Whatever is lacking in my own resources I appropriate for myself from the heart of the Lord, which overflows with mercy.  And there is no lack of clefts by which they (merits) are poured out. They pierced his hands and his feet, they gored his side with a lance, and through these fissures I can suck honey from the rock and oil from the flinty stone – I can taste and see that the Lord is good.

The nail that pierced him has become for me a key unlocking the sight of the Lord’s will.  Why should I not gaze through the cleft? The nail cries out, the wound cries out that God is truly in Christ reconciling the world to himself.  The iron pierced his soul and his heart has drawn near, so that he is no longer one who cannot sympathise with my weaknesses. The secret of his heart is laid open through the clefts of his body; that mighty mystery of loving is laid open, laid open too the tender mercies of our God.  Surely his heart is laid open through his wounds!

(The Church) did not blush at the swarthiness of the cross, she was not terrified by the bitterness of the passion, she did not flee from the ugliness of the wounds.  Accordingly she hears the words: ‘My dove in the clefts of the rock’, because all her affections are preoccupied with the wounds of Christ; she abides in them by constant meditation.

If we understand that the hollow in the ground is referred to (Is. 2:10) in the words: ‘they have dug my hands and my feet’, we cannot doubt that the wounded soul who abides there will quickly regain health.  What greater cure for the wounds of conscience and for purifying the minds acuity than to persevere in meditation on the wounds of Christ? Indeed until he has been perfectly purified and healed I do not see how anyone can suitably listen to the words: ‘Let me see your face, let me hear your voice.’

(Sermons on the Song of Songs, 61)

And Blessed Guerric of Igny, commenting on the same, tells us:

Blessed is he who, in order that I might be able to build a nest in the clefts of the rock, allowed his hands, feet and side to be pierced and opened himself to me wholly that I might enter “the place of his wonderful tent” and be protected in its recesses.  These clefts, so many open wounds over all his body, offer pardon to the guilty and bestow grace on the just.
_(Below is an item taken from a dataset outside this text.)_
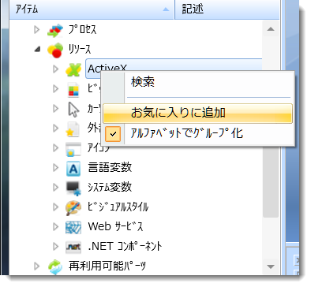The image size is (311, 287).
Task: Collapse the リソース tree node
Action: point(38,50)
Indeed, it is a safe dwelling place, my brethren, and a tower of strength in the face of the enemy, to linger in the wounds of Christ, the Lord, by devout and constant meditation.  By faith in the Crucified and love of him a man keeps his soul safe from the heat of the flesh, from the turmoil of the world, from the attacks of the devil.

Go into the rock, then, man; hide in the dug ground.  Make the Crucified your hiding place. He is the rock, he is the ground, he who is God and man.  He is the cleft rock, the dug ground, for “they have dug my hands and my feet.” Hide in the dug ground from the fear of the Lord, that is, from him fly to him, from the Judge to the Redeemer, from the tribunal to the Cross, from the Just One to the Merciful, from him who will strike the earth with the rod of his mouth to him who inebriates the earth with the drops of his blood, from him who will kill the godless with the breath of his lips to him who with the blood of his wounds gives life to the dead.

Rather do not fly only to him but into him, go into the clefts of the rock, hide in the dug ground, hide yourself in the very hands that were cleft, in the side that was dug.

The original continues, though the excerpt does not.